## Records excerpted from a collection
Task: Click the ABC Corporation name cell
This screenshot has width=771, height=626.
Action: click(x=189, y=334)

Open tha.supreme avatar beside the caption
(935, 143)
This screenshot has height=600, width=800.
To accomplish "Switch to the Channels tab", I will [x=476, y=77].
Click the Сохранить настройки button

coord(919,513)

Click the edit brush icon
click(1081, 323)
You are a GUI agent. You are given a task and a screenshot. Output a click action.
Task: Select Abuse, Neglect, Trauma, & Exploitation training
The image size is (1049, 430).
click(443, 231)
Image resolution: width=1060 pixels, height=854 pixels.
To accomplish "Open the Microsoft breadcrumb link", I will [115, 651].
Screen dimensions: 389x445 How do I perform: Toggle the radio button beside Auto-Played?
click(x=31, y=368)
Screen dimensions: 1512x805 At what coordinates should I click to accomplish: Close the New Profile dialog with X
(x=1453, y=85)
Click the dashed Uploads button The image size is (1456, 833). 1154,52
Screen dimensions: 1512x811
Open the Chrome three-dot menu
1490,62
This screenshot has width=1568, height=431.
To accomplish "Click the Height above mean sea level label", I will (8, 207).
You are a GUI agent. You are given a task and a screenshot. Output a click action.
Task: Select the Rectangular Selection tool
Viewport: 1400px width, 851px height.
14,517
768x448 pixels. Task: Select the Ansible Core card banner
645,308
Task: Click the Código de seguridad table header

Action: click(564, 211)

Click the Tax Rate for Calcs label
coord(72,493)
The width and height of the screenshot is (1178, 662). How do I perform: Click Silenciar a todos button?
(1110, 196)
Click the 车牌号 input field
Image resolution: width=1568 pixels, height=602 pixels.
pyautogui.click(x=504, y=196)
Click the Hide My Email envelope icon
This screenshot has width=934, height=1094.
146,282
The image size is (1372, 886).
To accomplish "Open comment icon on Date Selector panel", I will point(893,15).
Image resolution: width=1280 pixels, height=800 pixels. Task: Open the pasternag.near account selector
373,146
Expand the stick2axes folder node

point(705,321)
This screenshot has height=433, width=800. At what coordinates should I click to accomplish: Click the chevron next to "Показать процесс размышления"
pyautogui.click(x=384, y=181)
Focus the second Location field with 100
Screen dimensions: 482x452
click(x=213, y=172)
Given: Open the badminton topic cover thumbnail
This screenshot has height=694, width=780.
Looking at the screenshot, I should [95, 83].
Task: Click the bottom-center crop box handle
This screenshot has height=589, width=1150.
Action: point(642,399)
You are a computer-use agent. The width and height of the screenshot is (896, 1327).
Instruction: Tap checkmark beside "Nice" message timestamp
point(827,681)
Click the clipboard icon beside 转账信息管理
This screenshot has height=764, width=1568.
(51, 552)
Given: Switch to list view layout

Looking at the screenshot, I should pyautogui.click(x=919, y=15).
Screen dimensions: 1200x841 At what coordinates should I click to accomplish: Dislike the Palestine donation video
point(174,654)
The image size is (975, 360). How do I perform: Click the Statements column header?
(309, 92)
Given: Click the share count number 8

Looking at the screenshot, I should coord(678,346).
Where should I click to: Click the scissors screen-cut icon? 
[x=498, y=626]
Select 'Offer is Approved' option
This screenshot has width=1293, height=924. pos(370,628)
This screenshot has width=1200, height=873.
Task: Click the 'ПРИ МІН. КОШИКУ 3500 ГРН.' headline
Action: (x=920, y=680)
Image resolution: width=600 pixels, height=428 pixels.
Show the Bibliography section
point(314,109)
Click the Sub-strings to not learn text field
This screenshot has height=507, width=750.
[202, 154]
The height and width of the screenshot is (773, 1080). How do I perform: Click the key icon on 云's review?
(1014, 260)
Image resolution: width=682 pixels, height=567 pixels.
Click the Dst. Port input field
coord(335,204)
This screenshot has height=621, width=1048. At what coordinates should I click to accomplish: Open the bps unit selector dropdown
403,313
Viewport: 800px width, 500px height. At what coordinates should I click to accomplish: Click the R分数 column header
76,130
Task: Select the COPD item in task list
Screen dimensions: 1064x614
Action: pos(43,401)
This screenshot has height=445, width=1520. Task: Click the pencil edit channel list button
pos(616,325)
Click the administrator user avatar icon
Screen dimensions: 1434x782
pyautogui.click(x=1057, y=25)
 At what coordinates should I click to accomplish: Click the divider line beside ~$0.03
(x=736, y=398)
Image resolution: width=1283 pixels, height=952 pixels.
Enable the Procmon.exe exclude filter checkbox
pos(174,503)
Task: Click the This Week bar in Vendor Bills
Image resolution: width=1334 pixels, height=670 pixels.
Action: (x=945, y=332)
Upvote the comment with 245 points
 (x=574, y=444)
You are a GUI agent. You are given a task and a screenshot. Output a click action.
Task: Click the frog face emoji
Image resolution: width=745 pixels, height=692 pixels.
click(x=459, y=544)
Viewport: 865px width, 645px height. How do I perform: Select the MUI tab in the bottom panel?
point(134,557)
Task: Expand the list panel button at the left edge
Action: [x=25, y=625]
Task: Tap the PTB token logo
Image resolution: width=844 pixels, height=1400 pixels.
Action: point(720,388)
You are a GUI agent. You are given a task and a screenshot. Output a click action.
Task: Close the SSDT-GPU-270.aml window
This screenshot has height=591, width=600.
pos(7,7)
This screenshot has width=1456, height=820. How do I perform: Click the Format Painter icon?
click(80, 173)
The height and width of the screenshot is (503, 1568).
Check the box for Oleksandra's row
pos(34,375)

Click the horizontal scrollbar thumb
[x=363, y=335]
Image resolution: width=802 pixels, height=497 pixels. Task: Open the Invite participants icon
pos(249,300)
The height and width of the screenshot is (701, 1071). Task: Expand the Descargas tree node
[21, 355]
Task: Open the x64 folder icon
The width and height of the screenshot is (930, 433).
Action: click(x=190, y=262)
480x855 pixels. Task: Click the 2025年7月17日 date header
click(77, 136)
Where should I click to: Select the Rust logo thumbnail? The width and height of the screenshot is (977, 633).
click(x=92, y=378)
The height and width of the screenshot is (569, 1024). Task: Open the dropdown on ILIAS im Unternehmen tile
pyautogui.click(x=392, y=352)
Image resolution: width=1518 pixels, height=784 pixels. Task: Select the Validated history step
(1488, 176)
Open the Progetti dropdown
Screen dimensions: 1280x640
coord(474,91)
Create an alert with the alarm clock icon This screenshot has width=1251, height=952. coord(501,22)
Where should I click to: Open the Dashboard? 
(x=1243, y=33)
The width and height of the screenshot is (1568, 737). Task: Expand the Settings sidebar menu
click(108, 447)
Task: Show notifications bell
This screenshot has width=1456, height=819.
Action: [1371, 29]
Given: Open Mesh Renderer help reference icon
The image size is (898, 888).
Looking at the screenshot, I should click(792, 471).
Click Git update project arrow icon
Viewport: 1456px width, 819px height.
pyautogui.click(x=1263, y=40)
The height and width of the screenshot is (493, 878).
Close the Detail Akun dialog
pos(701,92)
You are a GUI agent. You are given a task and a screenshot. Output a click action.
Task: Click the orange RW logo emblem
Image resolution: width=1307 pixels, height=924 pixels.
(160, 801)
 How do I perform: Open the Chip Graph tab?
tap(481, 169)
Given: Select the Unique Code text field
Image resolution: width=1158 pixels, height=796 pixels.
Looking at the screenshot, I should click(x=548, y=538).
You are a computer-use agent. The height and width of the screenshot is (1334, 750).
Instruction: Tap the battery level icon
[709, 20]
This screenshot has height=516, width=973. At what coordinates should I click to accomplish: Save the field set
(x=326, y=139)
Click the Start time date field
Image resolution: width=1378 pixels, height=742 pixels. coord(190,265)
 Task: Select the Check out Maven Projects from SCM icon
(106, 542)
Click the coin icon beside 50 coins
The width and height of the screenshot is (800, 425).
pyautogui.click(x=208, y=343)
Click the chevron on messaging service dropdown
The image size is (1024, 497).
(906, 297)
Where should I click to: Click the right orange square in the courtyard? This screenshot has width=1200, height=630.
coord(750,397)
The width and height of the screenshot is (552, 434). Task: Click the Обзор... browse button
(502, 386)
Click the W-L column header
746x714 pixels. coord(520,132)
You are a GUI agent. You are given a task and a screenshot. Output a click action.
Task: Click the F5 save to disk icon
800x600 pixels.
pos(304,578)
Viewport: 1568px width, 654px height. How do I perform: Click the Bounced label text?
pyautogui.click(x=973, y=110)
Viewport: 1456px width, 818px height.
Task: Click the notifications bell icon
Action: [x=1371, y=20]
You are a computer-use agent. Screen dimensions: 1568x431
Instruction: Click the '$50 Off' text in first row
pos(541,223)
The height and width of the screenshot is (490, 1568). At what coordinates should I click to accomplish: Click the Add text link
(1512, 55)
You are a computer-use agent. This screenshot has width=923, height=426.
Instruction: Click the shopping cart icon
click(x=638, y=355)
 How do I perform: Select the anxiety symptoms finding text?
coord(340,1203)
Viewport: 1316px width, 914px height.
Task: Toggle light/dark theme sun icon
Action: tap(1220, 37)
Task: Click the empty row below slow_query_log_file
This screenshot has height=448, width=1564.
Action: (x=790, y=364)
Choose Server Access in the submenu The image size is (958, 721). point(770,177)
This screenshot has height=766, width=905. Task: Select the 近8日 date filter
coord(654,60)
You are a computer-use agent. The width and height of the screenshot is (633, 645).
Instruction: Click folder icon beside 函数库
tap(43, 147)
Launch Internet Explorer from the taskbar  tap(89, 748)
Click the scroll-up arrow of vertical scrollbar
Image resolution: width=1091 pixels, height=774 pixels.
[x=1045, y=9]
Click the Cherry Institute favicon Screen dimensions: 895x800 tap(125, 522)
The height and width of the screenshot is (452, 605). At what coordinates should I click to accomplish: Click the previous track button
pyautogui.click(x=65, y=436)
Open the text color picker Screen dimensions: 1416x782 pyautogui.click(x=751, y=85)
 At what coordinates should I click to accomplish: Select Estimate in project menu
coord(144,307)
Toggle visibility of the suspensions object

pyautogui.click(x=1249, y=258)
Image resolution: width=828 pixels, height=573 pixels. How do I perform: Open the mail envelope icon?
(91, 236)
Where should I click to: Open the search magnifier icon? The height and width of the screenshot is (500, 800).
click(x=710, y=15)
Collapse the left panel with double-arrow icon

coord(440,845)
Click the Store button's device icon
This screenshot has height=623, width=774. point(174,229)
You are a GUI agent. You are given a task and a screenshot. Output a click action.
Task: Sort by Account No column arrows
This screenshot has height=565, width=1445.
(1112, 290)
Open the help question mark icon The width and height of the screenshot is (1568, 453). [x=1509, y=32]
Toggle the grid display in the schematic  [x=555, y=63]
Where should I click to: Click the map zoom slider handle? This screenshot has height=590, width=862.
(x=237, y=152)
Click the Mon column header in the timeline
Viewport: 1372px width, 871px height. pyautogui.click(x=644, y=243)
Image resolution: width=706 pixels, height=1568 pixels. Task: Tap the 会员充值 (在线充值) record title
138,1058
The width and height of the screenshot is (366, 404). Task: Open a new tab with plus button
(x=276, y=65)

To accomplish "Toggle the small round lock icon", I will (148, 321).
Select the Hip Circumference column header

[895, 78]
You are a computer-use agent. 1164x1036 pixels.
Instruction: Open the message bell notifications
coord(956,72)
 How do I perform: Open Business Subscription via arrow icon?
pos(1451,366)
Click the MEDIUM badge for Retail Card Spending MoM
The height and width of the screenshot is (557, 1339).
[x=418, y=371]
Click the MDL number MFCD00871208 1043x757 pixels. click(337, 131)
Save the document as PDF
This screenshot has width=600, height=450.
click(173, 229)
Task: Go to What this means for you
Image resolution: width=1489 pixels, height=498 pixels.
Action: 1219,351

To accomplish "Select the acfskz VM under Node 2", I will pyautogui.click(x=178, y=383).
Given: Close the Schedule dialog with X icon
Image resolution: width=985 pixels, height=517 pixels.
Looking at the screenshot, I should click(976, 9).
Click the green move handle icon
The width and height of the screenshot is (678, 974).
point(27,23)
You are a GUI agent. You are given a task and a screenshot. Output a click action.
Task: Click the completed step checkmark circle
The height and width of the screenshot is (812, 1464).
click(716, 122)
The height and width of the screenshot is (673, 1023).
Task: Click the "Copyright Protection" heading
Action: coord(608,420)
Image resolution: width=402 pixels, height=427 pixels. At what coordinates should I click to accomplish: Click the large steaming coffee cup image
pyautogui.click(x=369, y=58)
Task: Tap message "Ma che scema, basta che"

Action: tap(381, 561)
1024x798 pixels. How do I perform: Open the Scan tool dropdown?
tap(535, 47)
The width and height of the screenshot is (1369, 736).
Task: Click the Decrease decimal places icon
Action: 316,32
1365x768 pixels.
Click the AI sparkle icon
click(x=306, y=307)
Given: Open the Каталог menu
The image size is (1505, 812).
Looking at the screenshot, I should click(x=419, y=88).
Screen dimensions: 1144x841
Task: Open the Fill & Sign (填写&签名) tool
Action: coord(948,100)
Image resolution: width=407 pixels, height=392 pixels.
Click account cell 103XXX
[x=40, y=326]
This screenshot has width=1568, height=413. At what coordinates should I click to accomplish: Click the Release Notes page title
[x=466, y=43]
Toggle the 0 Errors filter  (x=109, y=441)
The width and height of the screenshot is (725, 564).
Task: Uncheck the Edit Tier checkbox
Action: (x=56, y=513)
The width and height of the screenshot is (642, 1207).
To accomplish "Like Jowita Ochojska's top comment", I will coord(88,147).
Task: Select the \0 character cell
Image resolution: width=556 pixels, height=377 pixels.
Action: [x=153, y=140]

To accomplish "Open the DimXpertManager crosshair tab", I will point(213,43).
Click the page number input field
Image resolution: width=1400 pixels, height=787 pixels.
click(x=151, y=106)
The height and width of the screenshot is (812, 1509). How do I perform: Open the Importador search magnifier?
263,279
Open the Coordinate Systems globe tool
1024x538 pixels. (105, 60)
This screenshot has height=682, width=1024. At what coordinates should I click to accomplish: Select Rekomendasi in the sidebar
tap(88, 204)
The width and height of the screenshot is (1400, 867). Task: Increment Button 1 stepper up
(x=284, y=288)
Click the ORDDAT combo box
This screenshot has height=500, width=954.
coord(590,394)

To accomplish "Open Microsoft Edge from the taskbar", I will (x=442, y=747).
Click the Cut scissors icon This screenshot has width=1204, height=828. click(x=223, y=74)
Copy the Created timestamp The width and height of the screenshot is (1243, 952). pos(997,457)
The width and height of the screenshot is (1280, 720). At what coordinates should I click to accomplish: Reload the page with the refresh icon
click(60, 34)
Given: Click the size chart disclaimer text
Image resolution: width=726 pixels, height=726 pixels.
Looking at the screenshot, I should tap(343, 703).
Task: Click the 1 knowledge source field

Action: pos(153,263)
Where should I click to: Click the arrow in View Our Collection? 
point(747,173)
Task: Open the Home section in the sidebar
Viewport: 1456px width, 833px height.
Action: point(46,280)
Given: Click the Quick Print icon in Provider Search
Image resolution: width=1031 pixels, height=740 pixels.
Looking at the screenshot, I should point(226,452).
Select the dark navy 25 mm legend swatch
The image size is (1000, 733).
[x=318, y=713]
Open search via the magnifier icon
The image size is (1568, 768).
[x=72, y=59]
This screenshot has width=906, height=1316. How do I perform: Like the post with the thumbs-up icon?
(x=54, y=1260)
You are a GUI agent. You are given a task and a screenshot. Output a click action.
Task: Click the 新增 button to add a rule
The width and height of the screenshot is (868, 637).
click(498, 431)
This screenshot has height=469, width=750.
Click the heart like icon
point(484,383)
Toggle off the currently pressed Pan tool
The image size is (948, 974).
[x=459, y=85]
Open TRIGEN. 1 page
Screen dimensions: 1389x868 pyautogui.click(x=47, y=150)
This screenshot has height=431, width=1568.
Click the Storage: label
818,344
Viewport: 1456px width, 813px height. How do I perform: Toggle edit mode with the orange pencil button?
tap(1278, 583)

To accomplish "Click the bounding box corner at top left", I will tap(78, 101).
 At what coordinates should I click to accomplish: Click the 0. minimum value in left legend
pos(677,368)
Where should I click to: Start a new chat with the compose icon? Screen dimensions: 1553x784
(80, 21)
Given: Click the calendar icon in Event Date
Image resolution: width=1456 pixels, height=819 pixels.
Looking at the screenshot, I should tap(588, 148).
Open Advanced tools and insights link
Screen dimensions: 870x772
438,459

## Assignment
Repeat the entries above verbatim, but only from the line that has "Where should I click to: Select" down to the line that has "Task: Show notifications bell", inclusive.

## Your solution
Where should I click to: Select the Rust logo thumbnail? The width and height of the screenshot is (977, 633).
click(x=92, y=378)
The height and width of the screenshot is (569, 1024). Task: Open the dropdown on ILIAS im Unternehmen tile
pyautogui.click(x=392, y=352)
Image resolution: width=1518 pixels, height=784 pixels. Task: Select the Validated history step
(1488, 176)
Open the Progetti dropdown
Screen dimensions: 1280x640
coord(474,91)
Create an alert with the alarm clock icon This screenshot has width=1251, height=952. coord(501,22)
Where should I click to: Open the Dashboard? 
(x=1243, y=33)
The width and height of the screenshot is (1568, 737). Task: Expand the Settings sidebar menu
click(108, 447)
Task: Show notifications bell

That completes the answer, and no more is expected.